Following from all these considerations, the researcher achieved the following results:
1. She was able to confirm her working hypothesis on the existence of ancient land route connections between the Faiyum region, natural outpost in the Western Desert, and the remaining Oases. While the dating of these ancient land routes remains uncertain, as a survey of the area is needed to obtain these chronological information, the data provided by the TRADES project will open new research perspectives in the area and will add substantial and innovative data to the ongoing scientific debate on Desert Archaeology and land route trade connections in the Egyptian Western Desert.

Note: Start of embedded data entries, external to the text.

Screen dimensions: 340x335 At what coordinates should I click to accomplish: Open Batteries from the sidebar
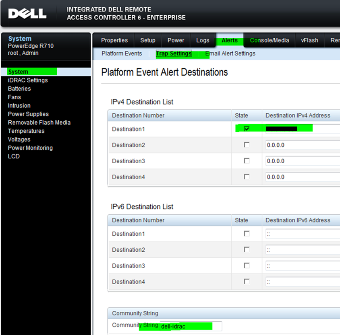click(x=19, y=88)
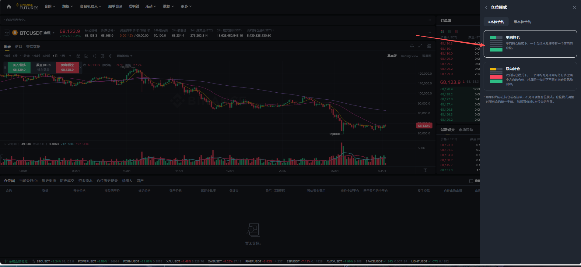Click the 数量 (BTC) quantity input field
581x267 pixels.
(x=43, y=69)
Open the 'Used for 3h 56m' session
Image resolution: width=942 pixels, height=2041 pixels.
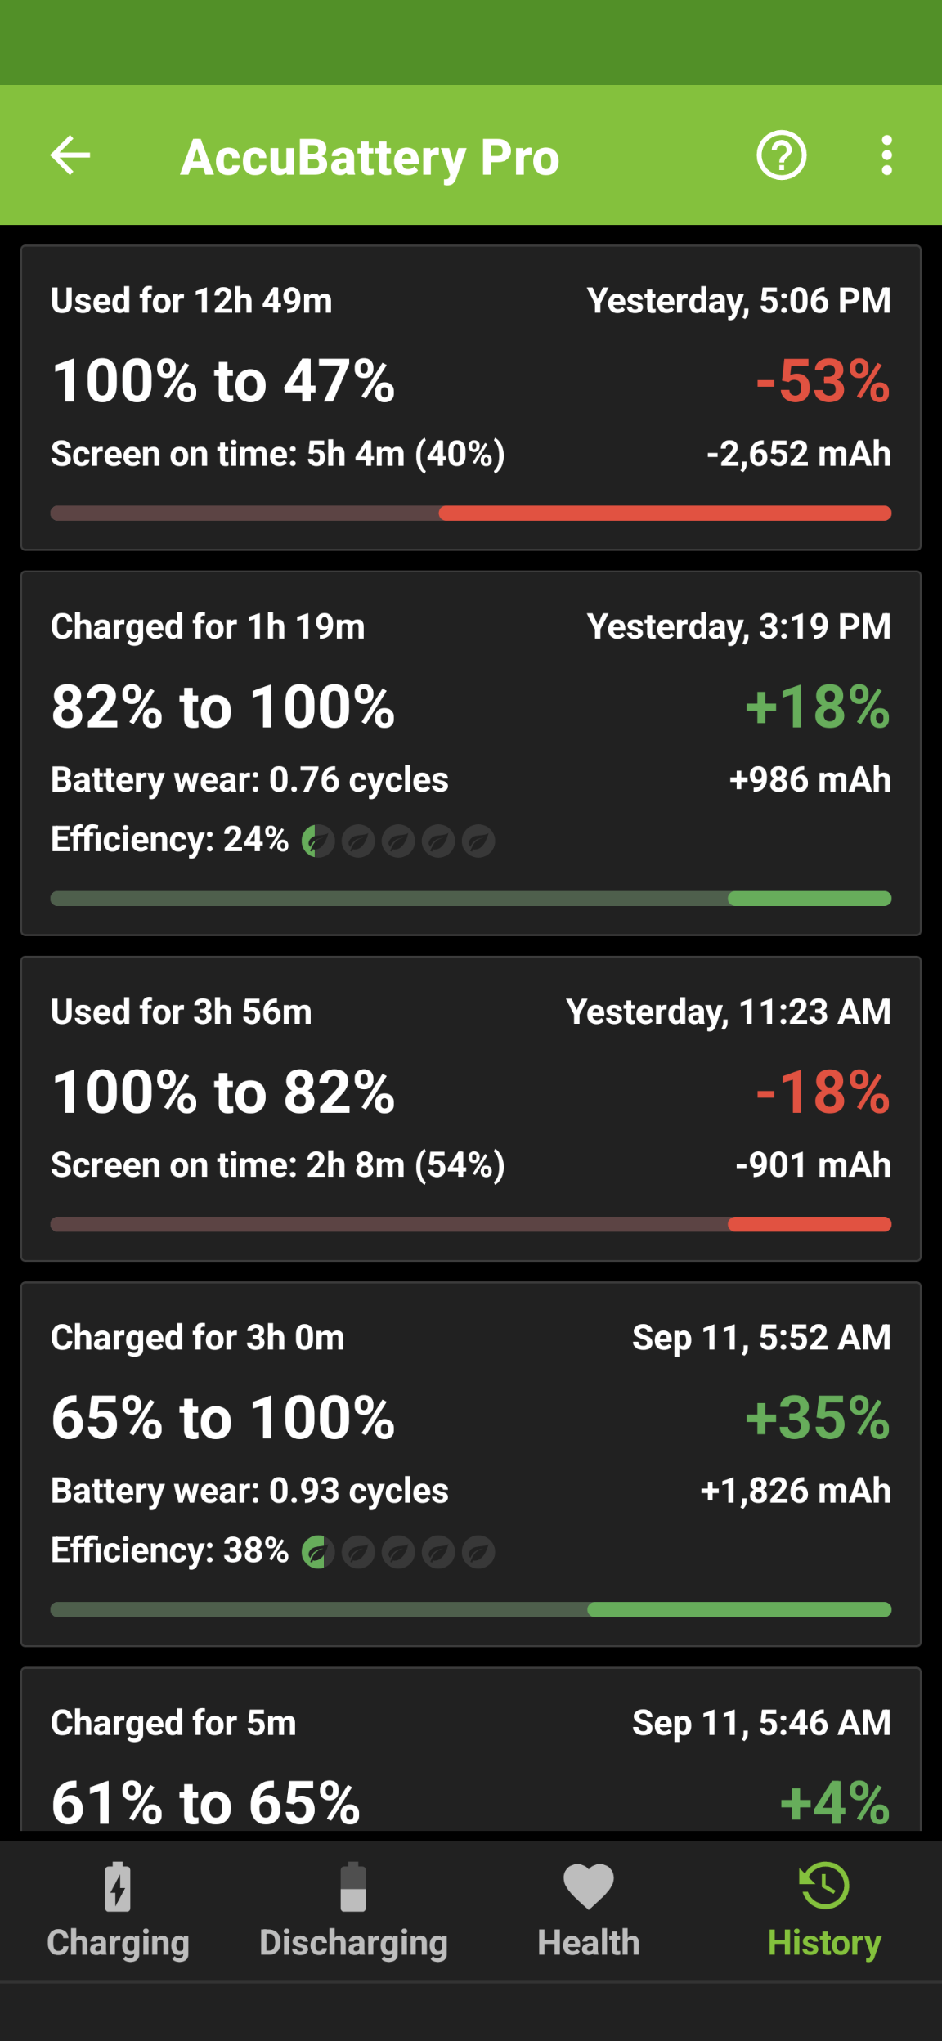pos(471,1109)
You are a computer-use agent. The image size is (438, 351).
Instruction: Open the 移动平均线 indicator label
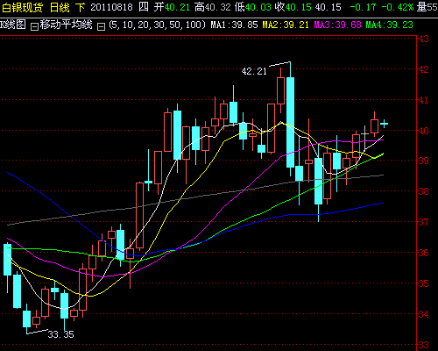pos(66,25)
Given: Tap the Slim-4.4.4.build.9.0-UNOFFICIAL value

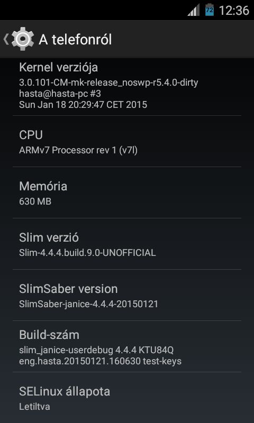Looking at the screenshot, I should 87,253.
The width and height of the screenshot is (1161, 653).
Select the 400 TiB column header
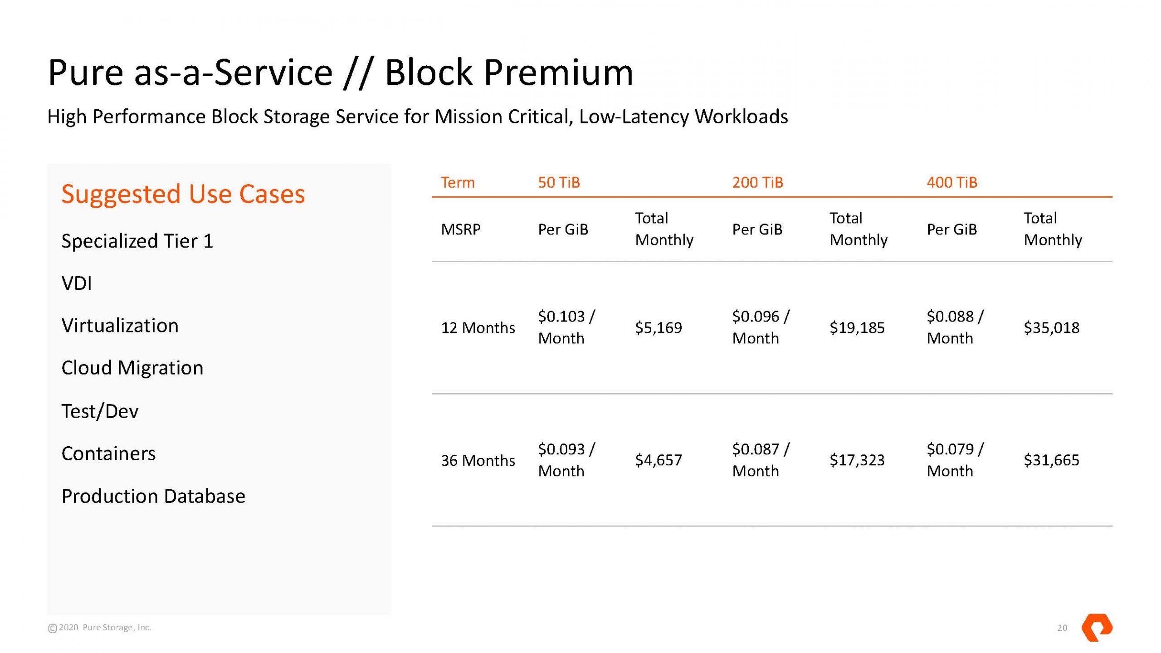tap(951, 182)
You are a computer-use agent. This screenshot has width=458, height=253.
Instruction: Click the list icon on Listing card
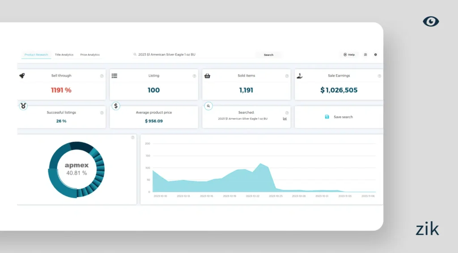pos(115,76)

2. The researcher completed the first, comprehensive analysis and classification of all the imported wares dated to the Late Bronze Age – Early Iron Age discovered in the Eastern Faiyum and at the site of Zawiyet Umm el-Rakham. As the researcher was mainly dealing with archaeological data from excavations carried out more than a-hundred years ago, where possible, she studied the imported wares in their original contexts of discovery through the analysis of the archival documents of the British missions. The researcher was therefore able to produce the first, modern study of these materials. She was also able to draw conclusions on the manufacturing place of the imported wares from Zawiyet Umm el-Rakham and to obtain new information on the re-use of imported wares in funerary contexts in the Gurob area.
3. Finally, one of the most important results derived from the analysis of the imported wares from the Faiyum is the innovative re-interpretation and re-assessment of the so called “Gurob burnt groups”. The nature and function of these eight assemblages has been finally explained, 125 years after their discovery.